Marco Rubio taken to task by teens on NRA donations
Something pretty amazing happened last night. During a CNN Town Hall meeting with Marco Rubio, survivors from the Marjory Stoneman Douglas High School shooting spoke directly to their senator about gun control. For the first time in what feels like forever, a “thoughts and prayers” politician had to directly answer questions about our country’s gun problem — and it was deeply, deeply satisfying to watch.
Perhaps the most stunning moment of the night? School shooting survivor Cameron Kasky asking Rubio if he would no longer accept donations from the NRA.
In case you haven’t heard about Kasky yet — he’s a high schooler who founded the Never Again movement, which aims to put a screeching halt on gun violence. He took to the stage last night, microphone in hand, and asked Rubio directly about his relationship with the NRA (the senator has received $9,900 from the organization).
“Can you tell me right now that you will not accept a single donation from the NRA?” Kasky asked, as the crowd cheered.

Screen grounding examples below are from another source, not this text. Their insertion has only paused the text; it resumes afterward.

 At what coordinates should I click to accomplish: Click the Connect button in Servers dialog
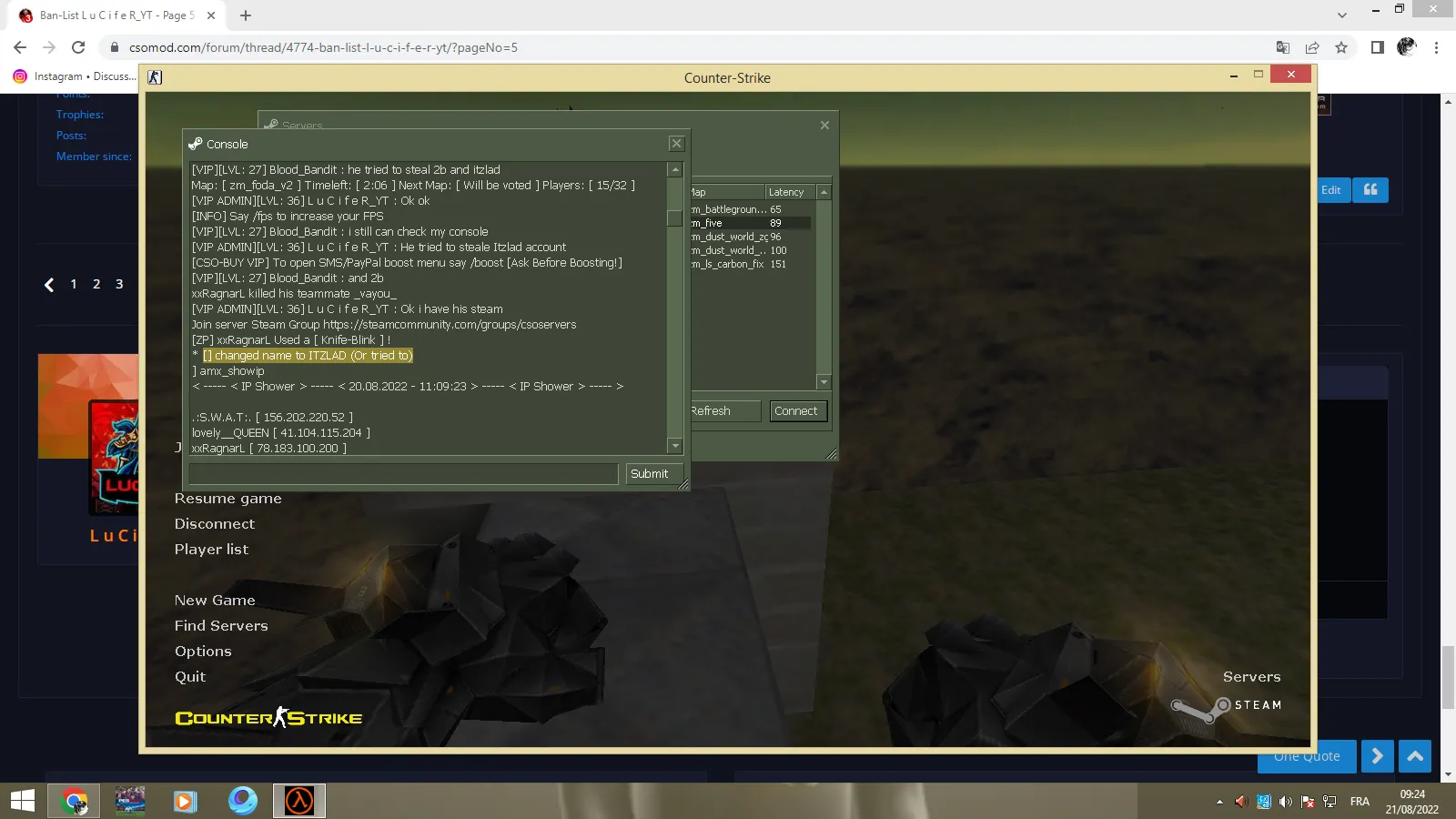coord(796,411)
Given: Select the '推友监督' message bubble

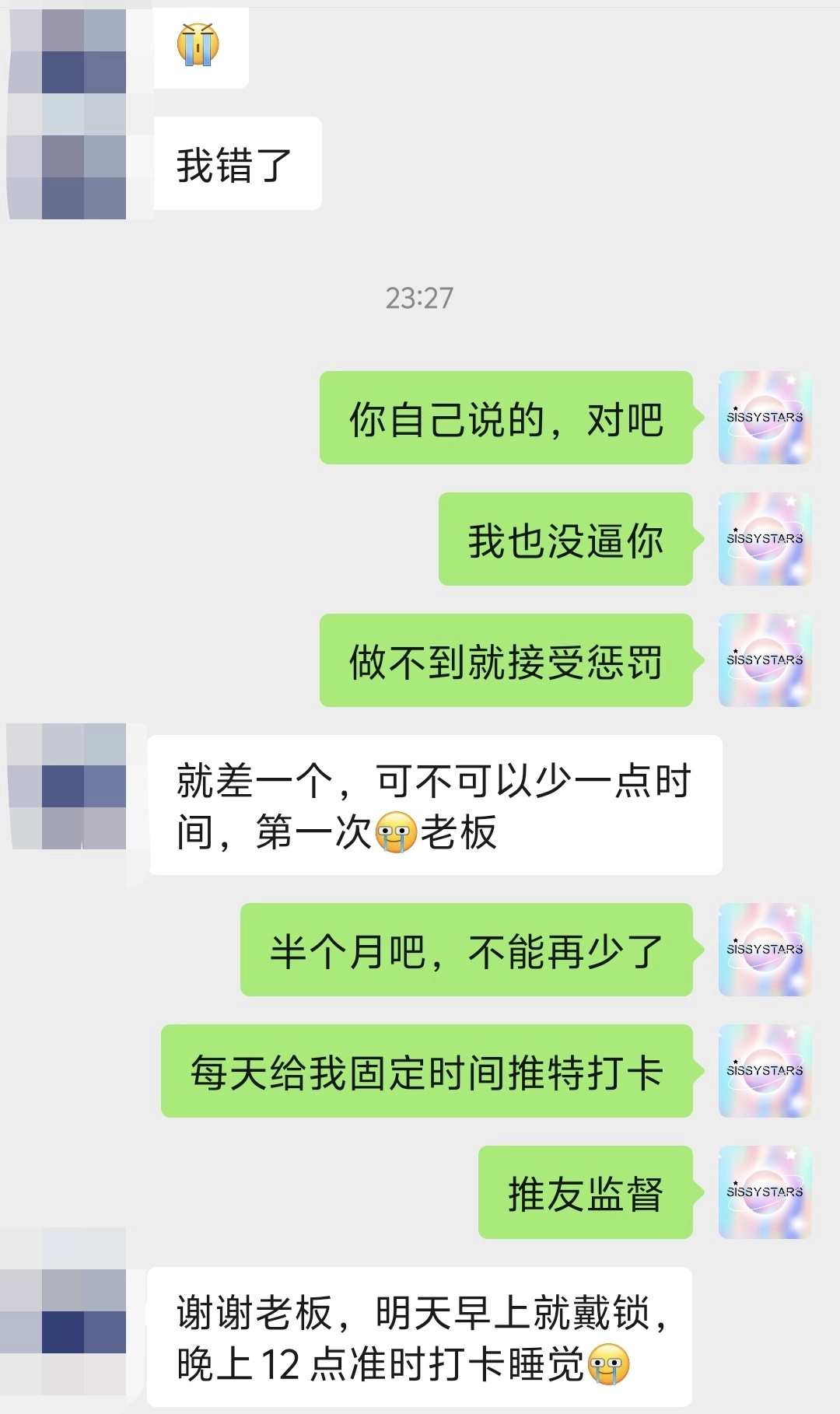Looking at the screenshot, I should (x=586, y=1192).
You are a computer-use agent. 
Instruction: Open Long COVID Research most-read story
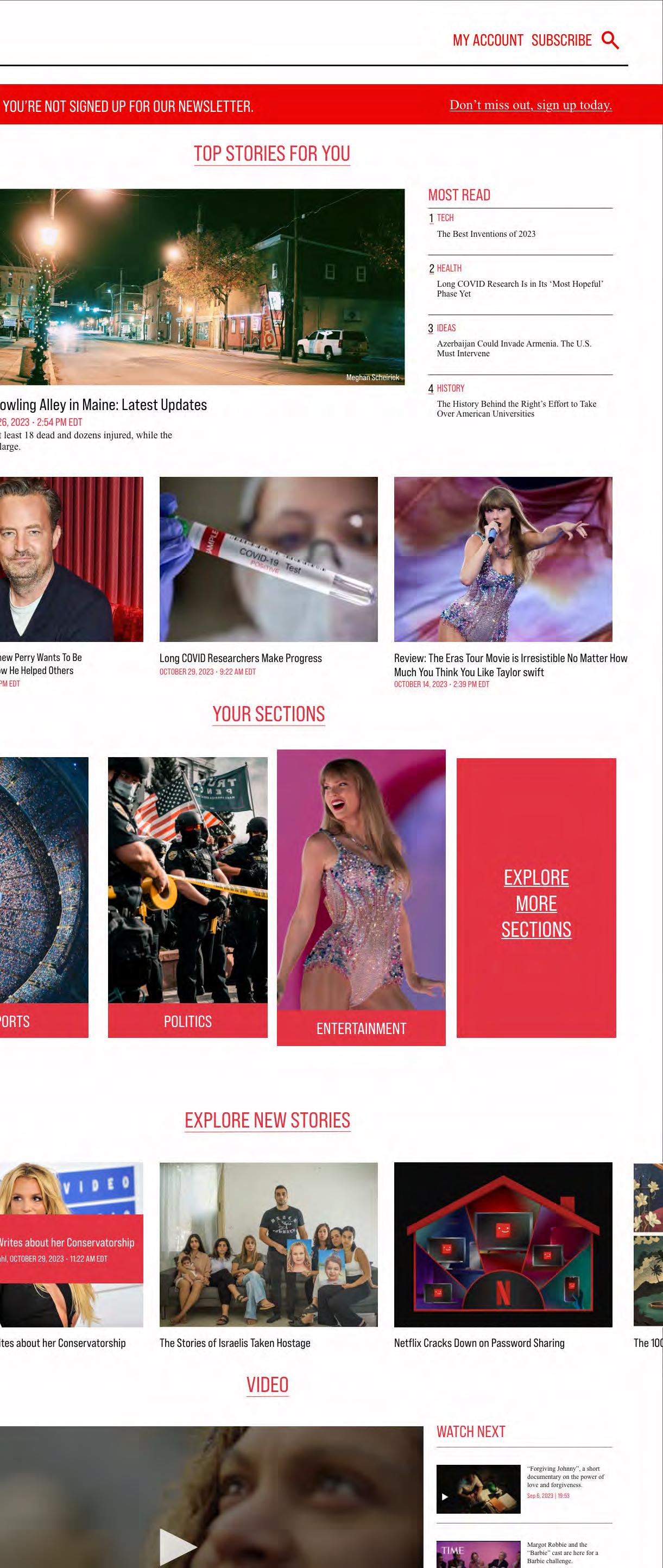pos(520,288)
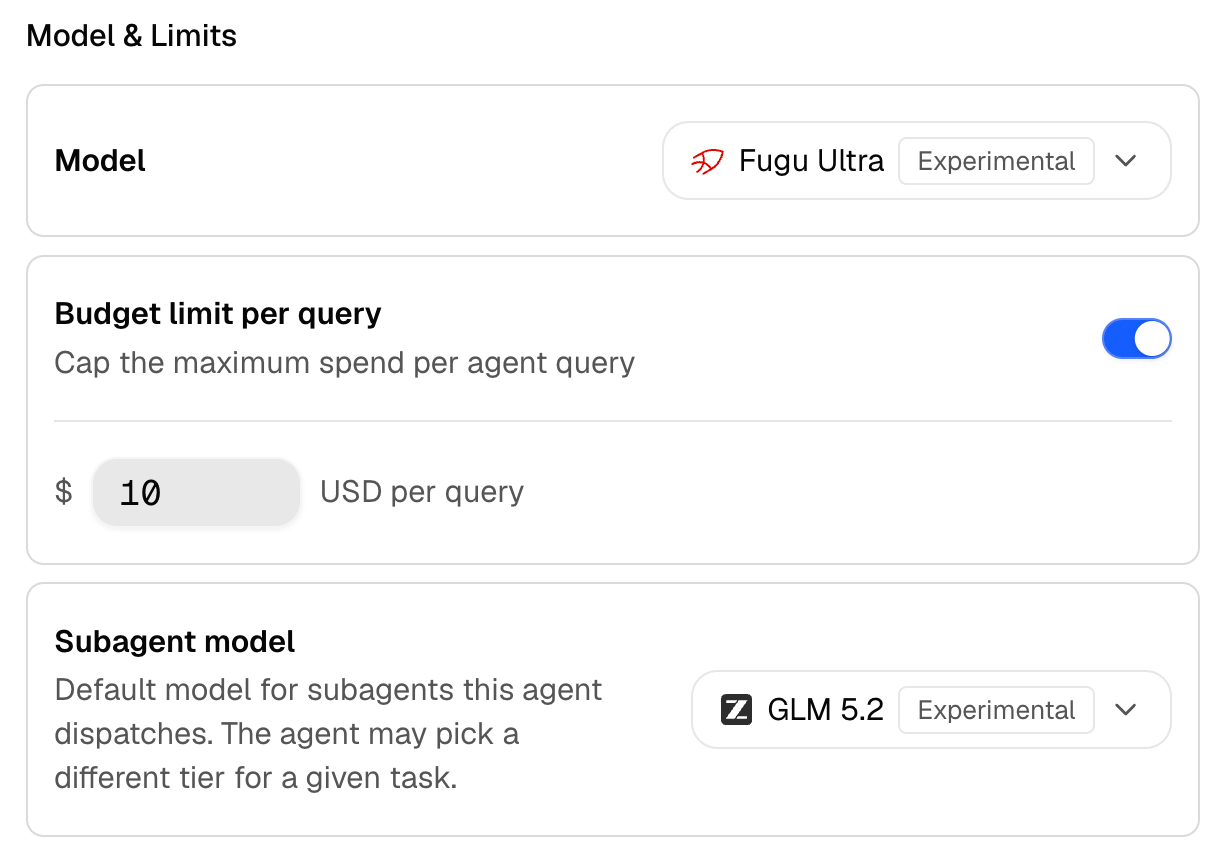The height and width of the screenshot is (850, 1226).
Task: Click the Model & Limits section heading
Action: (132, 36)
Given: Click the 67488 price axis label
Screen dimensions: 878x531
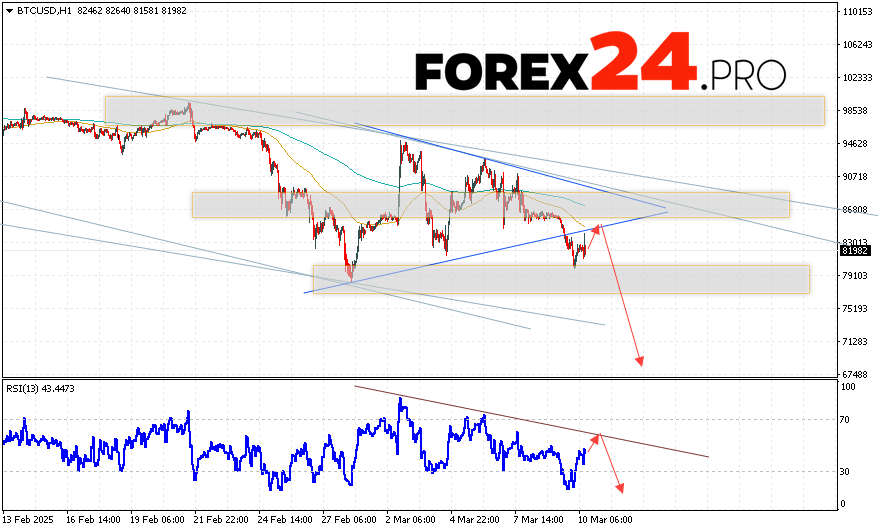Looking at the screenshot, I should point(853,374).
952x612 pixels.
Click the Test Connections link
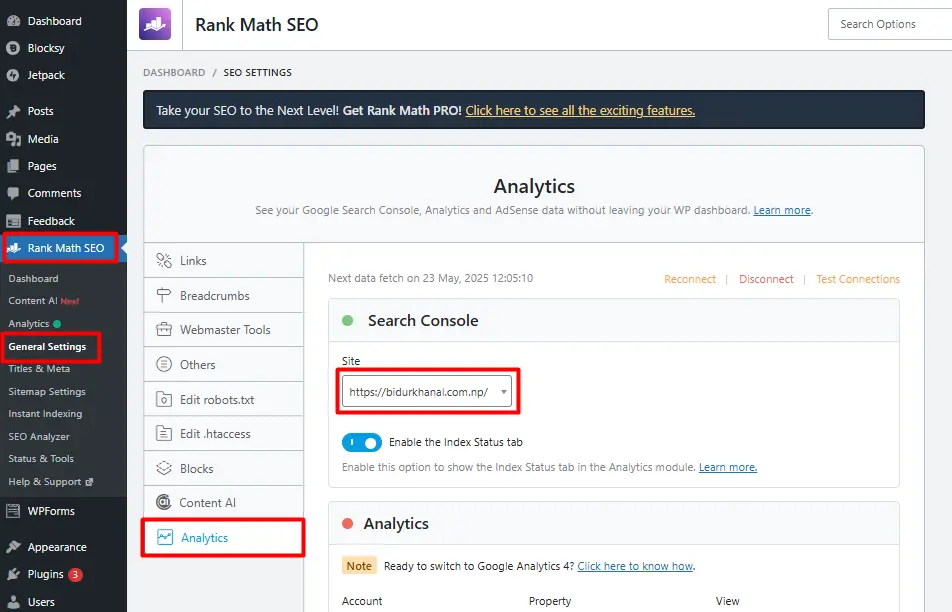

Rubio, unfortunately and completely unsurprisingly, waffled over the question and refused to say to whether or not he would accept the donations. He also said a bunch of stuff about people buying into his “agenda,” which was just generally obtuse.
“In the name of 17 people, you cannot ask the NRA to keep their money out of your campaign?” Kasky asked.
Rubio responded: “I think in the name of 17 people, I can pledge to you that I will support any law that will prevent a killer like this from getting a gun.”
Okay, so obviously we’re not really getting anywhere when it comes to the NRA’s stronghold on politics. However, can we please take a moment to appreciate the fact that this high school student eloquently and bravely stood shoulder to shoulder with Rubio, and debated him like a pro? I’m pretty much drowning in emotion and pride. And so was the rest of the internet.
Thank you, thank you, Cameron Kasky and the rest of the Marjory Stoneman Douglas High School survivors for taking a brave, strong stand against gun violence (and wiping the floor with politicians who aren’t doing squat). It’s hard to have a lot of hope and optimism right now, but these teens are delivering so much light.